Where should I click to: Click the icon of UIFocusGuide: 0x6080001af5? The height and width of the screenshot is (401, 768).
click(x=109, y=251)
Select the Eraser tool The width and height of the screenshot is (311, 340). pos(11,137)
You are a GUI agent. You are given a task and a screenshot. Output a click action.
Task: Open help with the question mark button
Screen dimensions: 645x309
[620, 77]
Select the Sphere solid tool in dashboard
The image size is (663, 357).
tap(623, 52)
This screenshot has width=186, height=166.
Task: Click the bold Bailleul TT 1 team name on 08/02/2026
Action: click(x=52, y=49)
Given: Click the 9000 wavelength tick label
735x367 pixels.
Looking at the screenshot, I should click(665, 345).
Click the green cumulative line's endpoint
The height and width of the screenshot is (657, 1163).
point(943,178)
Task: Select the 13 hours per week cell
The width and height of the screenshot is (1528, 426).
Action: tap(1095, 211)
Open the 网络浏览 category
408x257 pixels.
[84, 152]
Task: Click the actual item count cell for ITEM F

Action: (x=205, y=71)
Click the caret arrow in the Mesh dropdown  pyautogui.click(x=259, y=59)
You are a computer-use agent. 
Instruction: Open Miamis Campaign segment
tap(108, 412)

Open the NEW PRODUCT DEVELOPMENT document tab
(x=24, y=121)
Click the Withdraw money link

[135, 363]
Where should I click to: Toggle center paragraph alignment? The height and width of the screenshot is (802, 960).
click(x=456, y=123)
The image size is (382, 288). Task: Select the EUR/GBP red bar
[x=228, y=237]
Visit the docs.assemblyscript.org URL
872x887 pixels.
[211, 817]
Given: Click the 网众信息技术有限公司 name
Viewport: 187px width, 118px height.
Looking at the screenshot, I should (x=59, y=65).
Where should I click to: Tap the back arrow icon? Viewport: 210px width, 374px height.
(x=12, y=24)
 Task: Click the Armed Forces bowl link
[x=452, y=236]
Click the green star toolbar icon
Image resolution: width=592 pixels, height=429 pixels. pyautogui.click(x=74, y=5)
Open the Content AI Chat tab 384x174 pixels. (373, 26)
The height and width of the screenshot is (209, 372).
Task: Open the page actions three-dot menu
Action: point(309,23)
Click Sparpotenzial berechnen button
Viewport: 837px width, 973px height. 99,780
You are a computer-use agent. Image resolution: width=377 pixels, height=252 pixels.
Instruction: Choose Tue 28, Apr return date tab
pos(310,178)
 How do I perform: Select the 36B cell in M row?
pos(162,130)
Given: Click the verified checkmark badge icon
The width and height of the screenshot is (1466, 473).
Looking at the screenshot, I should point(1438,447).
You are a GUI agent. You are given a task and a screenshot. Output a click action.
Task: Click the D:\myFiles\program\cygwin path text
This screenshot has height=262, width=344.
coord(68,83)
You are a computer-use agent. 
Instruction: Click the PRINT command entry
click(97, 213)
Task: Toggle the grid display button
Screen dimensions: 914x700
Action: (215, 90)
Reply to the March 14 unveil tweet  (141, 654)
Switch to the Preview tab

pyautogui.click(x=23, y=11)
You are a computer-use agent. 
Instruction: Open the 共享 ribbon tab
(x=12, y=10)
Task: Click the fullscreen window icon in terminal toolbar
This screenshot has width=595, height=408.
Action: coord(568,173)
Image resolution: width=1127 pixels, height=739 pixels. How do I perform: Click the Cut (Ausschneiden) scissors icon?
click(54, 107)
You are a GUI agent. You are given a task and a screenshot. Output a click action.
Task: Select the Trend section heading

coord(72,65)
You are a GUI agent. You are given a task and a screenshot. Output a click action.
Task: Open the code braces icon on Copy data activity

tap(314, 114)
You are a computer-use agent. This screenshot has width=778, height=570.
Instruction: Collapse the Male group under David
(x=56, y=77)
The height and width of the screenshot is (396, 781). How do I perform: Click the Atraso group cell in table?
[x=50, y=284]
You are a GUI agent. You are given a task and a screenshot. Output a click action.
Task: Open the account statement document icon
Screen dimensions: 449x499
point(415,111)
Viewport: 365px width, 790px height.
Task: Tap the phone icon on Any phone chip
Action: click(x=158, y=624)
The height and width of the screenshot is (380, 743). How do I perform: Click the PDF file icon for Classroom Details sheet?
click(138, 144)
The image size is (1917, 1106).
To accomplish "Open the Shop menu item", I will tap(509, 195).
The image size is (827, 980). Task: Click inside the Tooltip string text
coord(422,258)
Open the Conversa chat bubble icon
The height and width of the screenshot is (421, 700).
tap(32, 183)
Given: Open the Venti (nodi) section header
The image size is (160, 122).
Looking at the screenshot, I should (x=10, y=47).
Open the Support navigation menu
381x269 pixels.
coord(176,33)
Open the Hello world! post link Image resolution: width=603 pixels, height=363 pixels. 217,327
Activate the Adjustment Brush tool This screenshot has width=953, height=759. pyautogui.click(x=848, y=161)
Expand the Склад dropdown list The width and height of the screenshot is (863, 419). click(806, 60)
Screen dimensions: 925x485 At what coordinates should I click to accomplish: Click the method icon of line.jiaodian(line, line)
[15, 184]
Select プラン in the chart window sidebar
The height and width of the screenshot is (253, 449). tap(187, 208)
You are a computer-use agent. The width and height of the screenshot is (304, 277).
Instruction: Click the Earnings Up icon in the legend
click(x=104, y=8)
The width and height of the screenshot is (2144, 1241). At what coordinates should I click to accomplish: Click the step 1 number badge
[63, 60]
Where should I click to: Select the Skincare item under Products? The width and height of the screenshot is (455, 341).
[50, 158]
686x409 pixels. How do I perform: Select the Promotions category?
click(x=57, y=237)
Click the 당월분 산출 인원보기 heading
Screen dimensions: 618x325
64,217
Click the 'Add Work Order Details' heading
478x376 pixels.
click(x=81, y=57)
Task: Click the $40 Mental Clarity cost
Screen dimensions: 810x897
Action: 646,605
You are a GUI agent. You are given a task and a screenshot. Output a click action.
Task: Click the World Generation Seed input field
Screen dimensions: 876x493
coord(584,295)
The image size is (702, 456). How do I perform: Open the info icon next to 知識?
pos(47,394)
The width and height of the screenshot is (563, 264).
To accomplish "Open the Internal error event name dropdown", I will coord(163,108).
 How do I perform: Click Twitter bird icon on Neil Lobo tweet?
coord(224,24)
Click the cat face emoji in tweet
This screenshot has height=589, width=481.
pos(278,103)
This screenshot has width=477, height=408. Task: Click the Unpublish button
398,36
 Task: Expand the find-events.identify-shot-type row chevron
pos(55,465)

EXERCISE DETAILS:
Show each line of the records above containing "will".

SOLUTION TO THIS PROBLEM:
To accomplish "Open the Shop menu item", I will tap(509, 195).
To accomplish "Open the Internal error event name dropdown", I will coord(163,108).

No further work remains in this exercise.